■ Task requirements ■
Edit the rows from the line with "Click the awesome repository owner avatar" through the end of the rows by replacing "avatar" with "profile picture", keeping everything else unchanged. Return only those lines, and leave the pictures out.

■ Supplied data ■
* * *

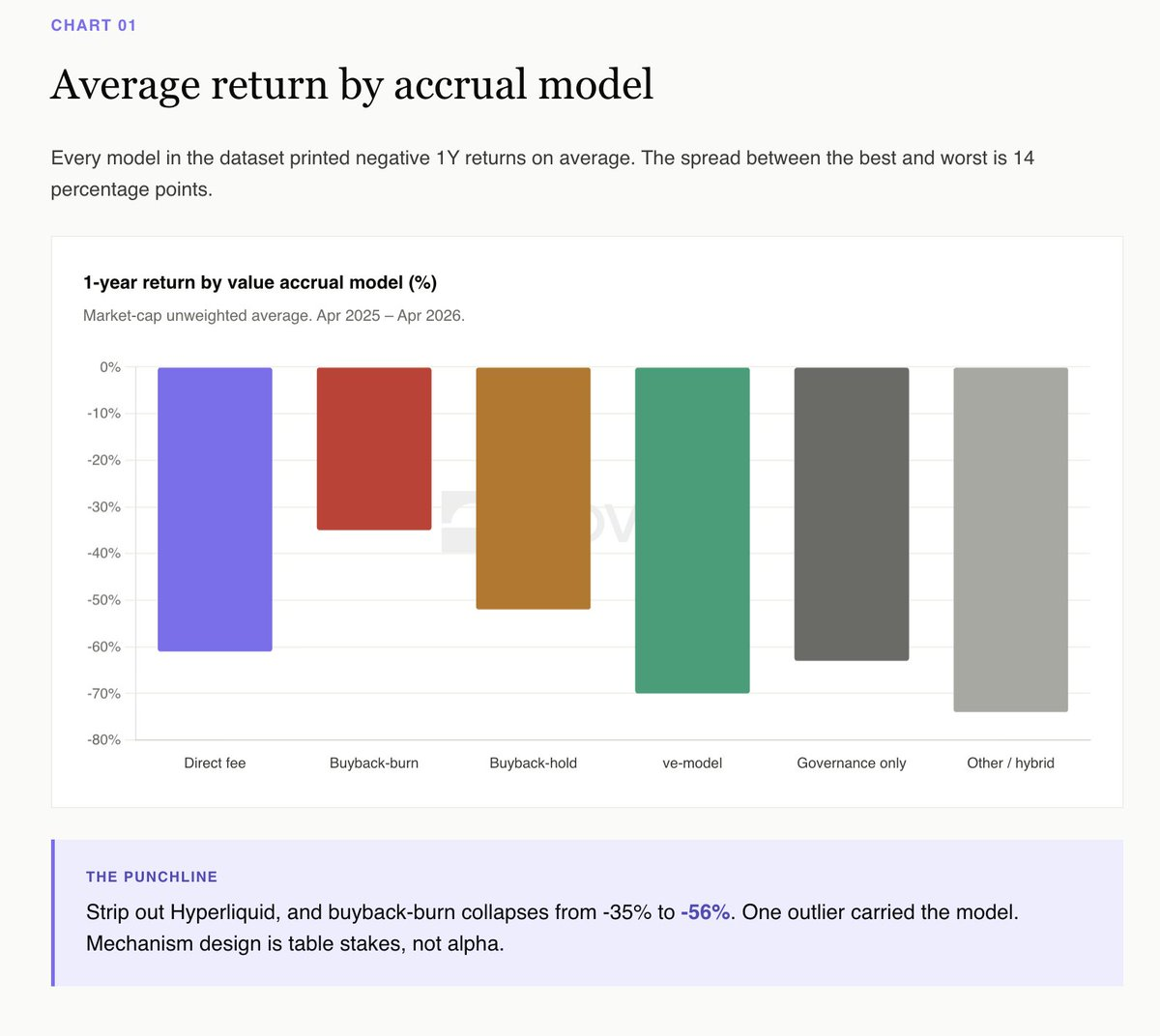Screen dimensions: 1160x1036
Task: Click the purple Direct fee bar
Action: click(215, 508)
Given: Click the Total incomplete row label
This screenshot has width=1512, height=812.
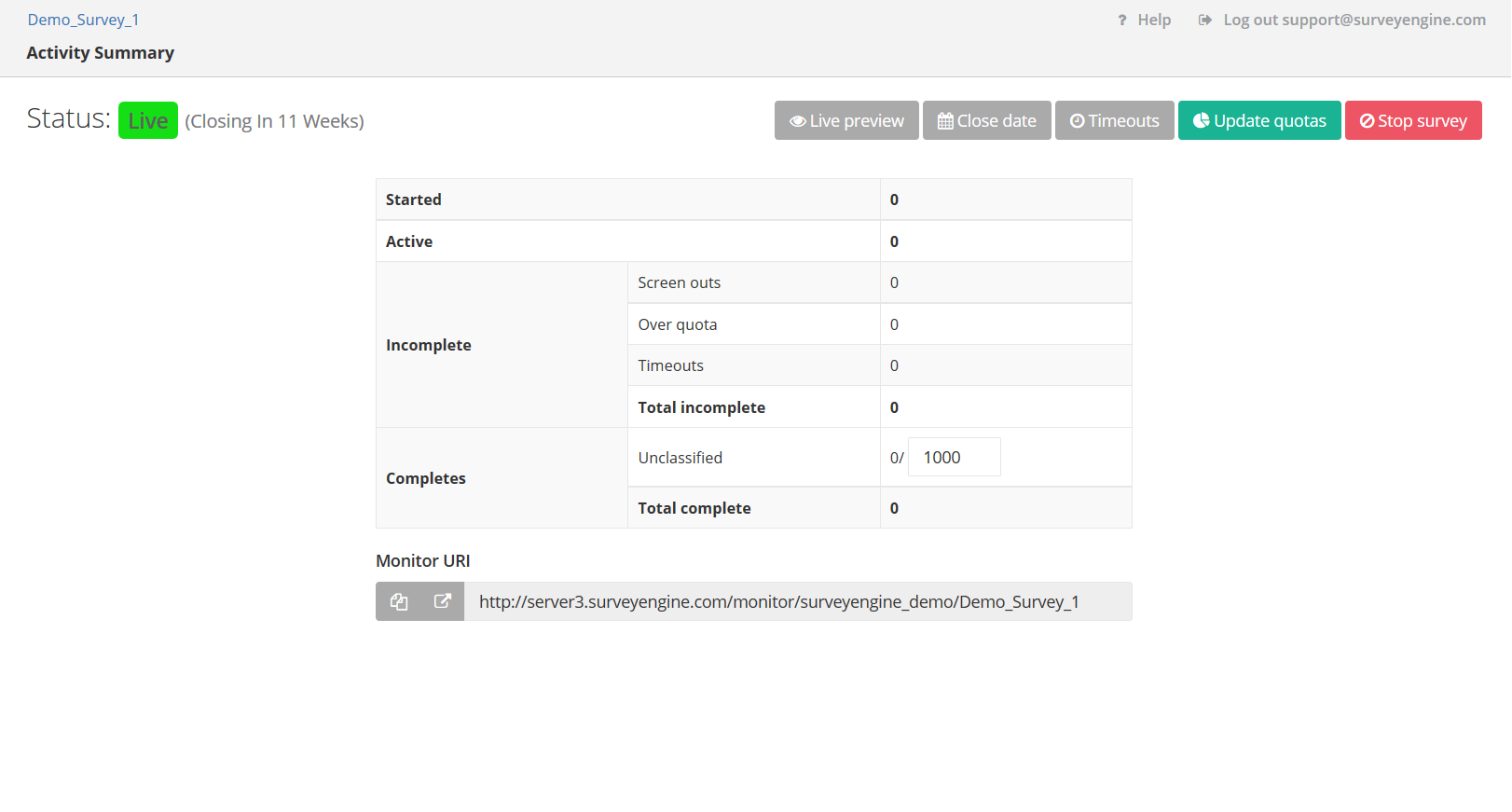Looking at the screenshot, I should click(701, 407).
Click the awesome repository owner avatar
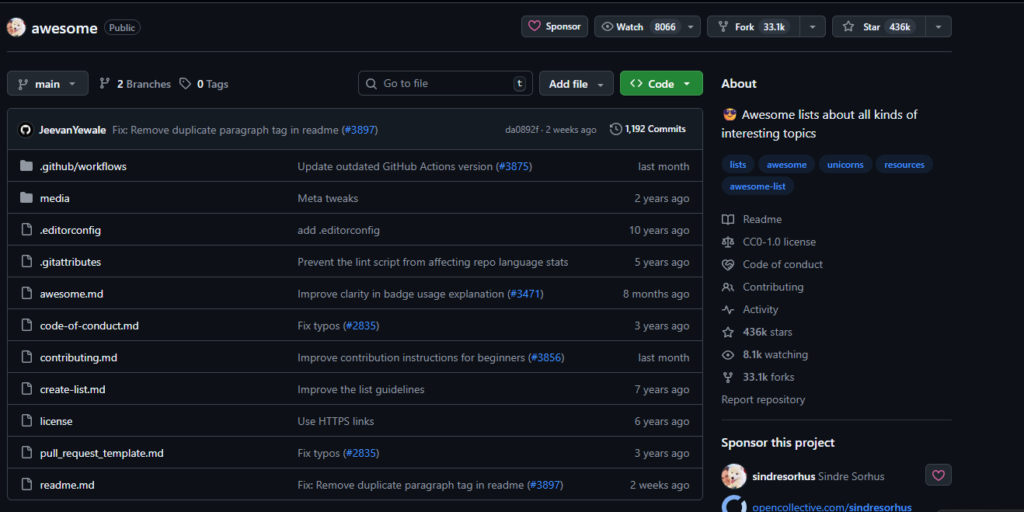Viewport: 1024px width, 512px height. tap(16, 28)
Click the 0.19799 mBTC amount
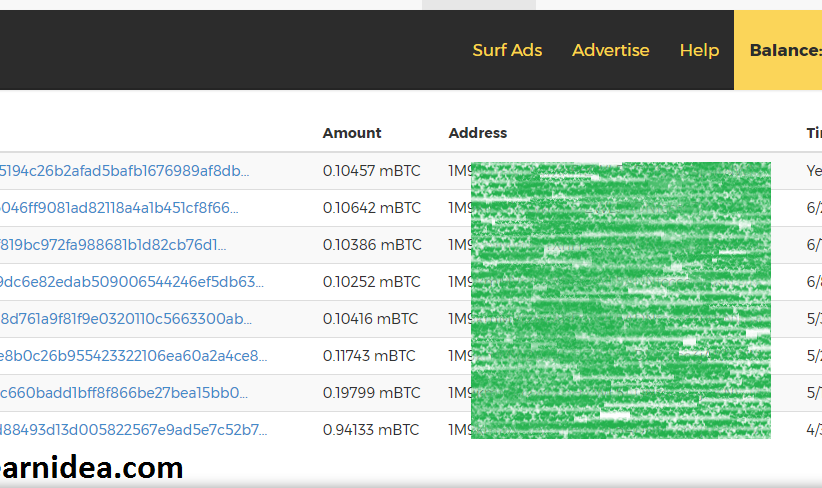This screenshot has width=822, height=488. pyautogui.click(x=371, y=393)
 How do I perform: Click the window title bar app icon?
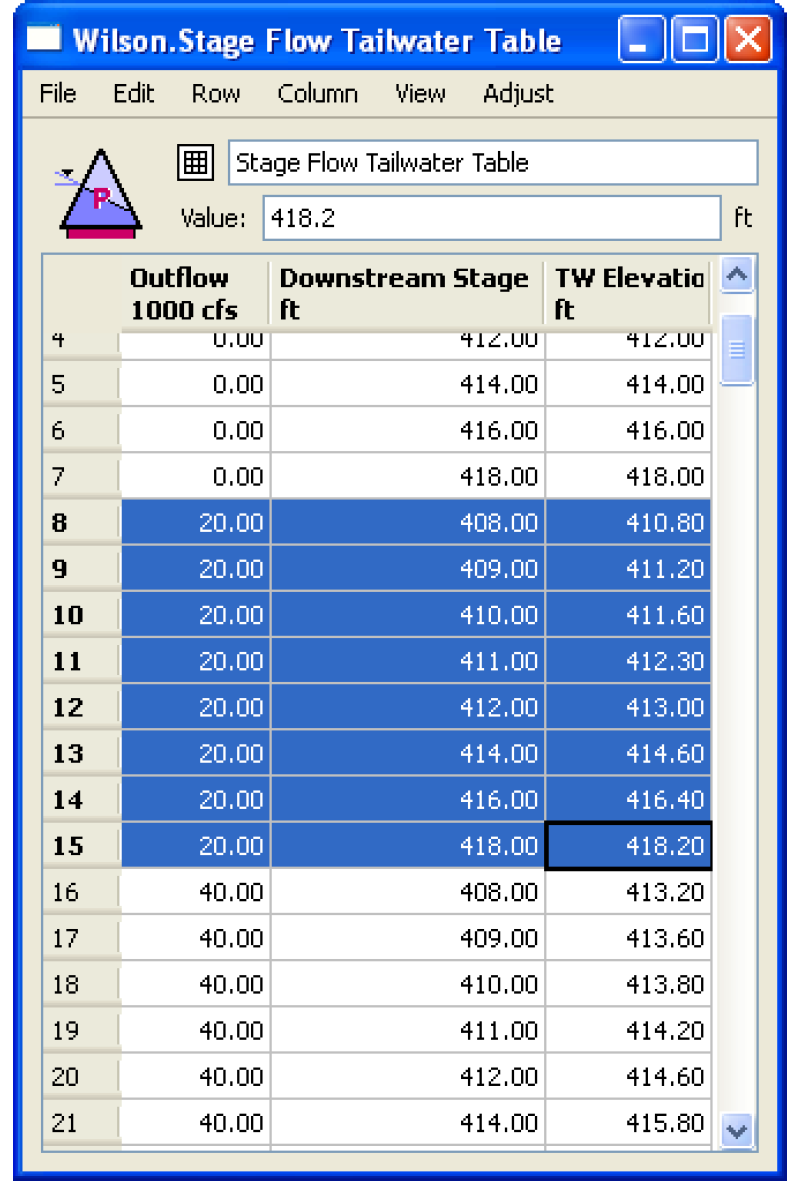[x=43, y=41]
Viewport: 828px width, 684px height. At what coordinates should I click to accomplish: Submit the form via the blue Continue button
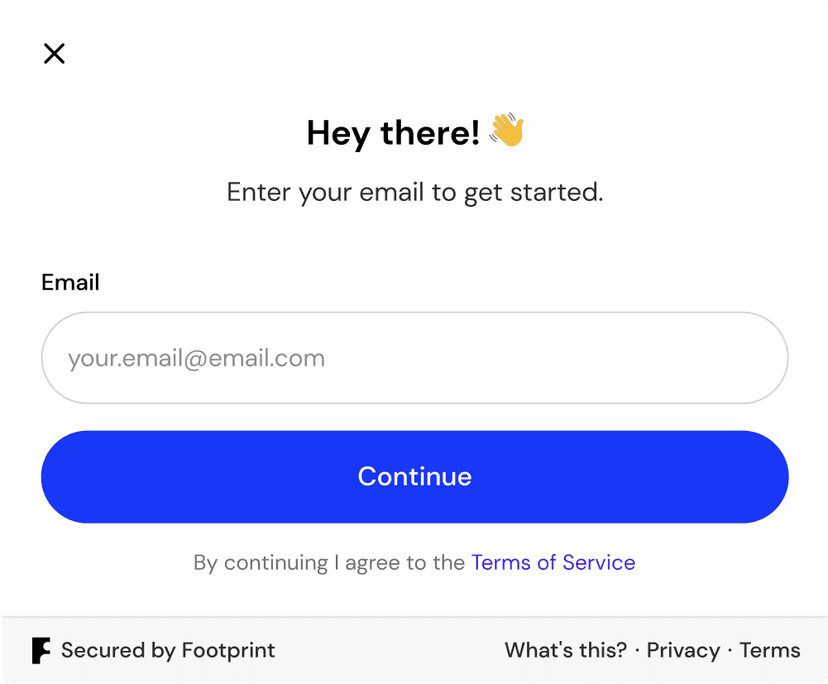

* * *

■ Response to the task ■
Click the awesome repository owner profile picture
Viewport: 1024px width, 512px height. tap(16, 28)
Click the 0.19799 mBTC amount
This screenshot has width=822, height=488. pyautogui.click(x=371, y=393)
 How do I perform: Click the window title bar app icon?
[x=43, y=41]
Viewport: 828px width, 684px height. At what coordinates should I click to accomplish: Submit the form via the blue Continue button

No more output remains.